How Do I Test Structured Output Reliability?

Run your prompt template against 50 to 100 diverse inputs and measure schema compliance rate, not just whether the model returns JSON at all. Track which fields fail most often, whether failures cluster around specific input patterns, and whether one retry resolves them consistently.

Structured Outputs: Make Your AI Agent Stop Guessing

Your agent worked perfectly in testing. Then it hit production.

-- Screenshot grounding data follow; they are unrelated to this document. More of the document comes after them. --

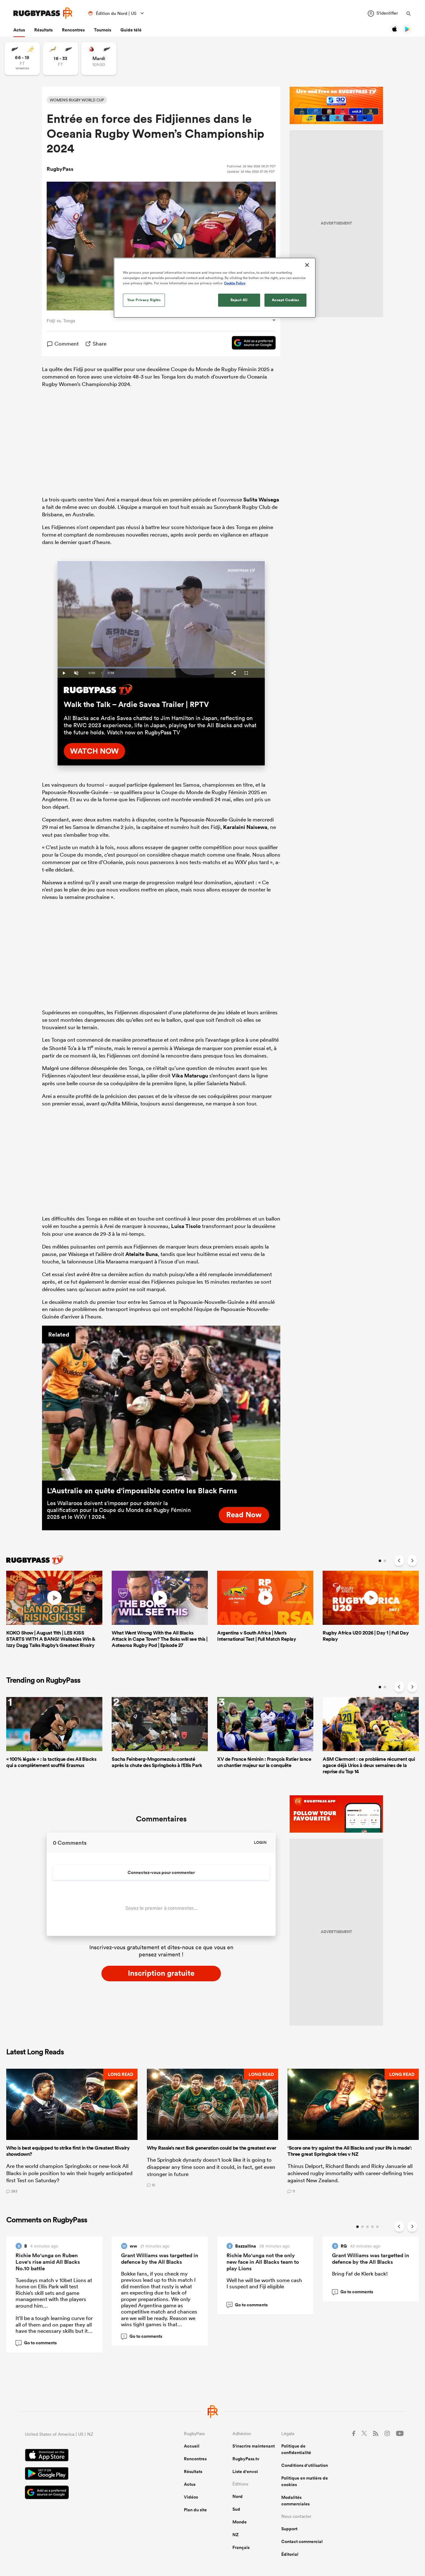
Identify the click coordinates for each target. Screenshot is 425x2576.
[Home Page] (42, 13)
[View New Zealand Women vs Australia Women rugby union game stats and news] (22, 58)
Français (241, 2547)
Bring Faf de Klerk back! (360, 2273)
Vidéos (191, 2497)
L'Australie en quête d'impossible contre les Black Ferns (142, 1490)
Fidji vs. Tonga (61, 320)
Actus (19, 30)
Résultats (43, 30)
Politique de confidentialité (296, 2449)
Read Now (244, 1514)
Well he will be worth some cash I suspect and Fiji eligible (264, 2283)
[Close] (307, 265)
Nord (237, 2496)
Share (99, 343)
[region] (215, 288)
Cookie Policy (234, 283)
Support (289, 2529)
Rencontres (73, 30)
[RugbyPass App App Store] (82, 2456)
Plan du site (195, 2510)
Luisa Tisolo (186, 1226)
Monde (239, 2522)
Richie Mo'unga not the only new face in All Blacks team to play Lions (263, 2262)
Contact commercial (302, 2541)
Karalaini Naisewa (245, 827)
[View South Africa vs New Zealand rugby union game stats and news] (60, 58)
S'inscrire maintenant (253, 2446)
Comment (66, 343)
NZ (235, 2535)
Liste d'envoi (245, 2471)
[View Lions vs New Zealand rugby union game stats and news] (98, 58)
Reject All (239, 299)
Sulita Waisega (261, 499)
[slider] (161, 667)
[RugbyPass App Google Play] (82, 2474)
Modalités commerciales (295, 2500)
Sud (236, 2509)
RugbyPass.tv (245, 2459)
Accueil (191, 2446)
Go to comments (37, 2343)
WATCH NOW (94, 751)
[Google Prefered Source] (251, 343)
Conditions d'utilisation (304, 2465)
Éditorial (289, 2554)
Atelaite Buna (141, 1254)
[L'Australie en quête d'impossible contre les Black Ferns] (161, 1403)
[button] (72, 2131)
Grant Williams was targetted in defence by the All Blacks (159, 2258)
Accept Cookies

Same prompt, same model, same call. But this time the booking tool receives { "confirmed": true } and the next call sends { "should_confirm": true }. Your router throws a TypeError. The customer's appointment never schedules. Your agent says goodbye like everything's fine.

You didn't have a reasoning problem. You had a formatting problem.

Most agent failures that look like reasoning errors are actually parsing errors in disguise. The model knew what to do. It just said it in a slightly different shape than your code expected, and nothing caught the mismatch. Structured outputs are how you fix this, and the fix is simpler than most teams realize.

Why Plain JSON Parsing Fails in Production

Without any output enforcement, free-form completions fail JSON parsing often enough that you'll see it daily in any agent doing meaningful volume. Industry write-ups put the rate roughly in the high single digits to low double digits of calls, depending on prompt quality and model. JSON mode tightens that by guaranteeing syntactically valid JSON, but you still get a few percent schema mismatch because the model can swap field names or nest things differently across runs.

The reason is simple: models generate tokens by probability, not by following a contract. They've seen millions of JSON objects with dozens of naming conventions. transfer, should_transfer, doTransfer, transferCall, all of them are plausible completions depending on context. JSON mode stops {transfer: true from being syntactically invalid. Nothing stops the model from choosing an unexpected key name.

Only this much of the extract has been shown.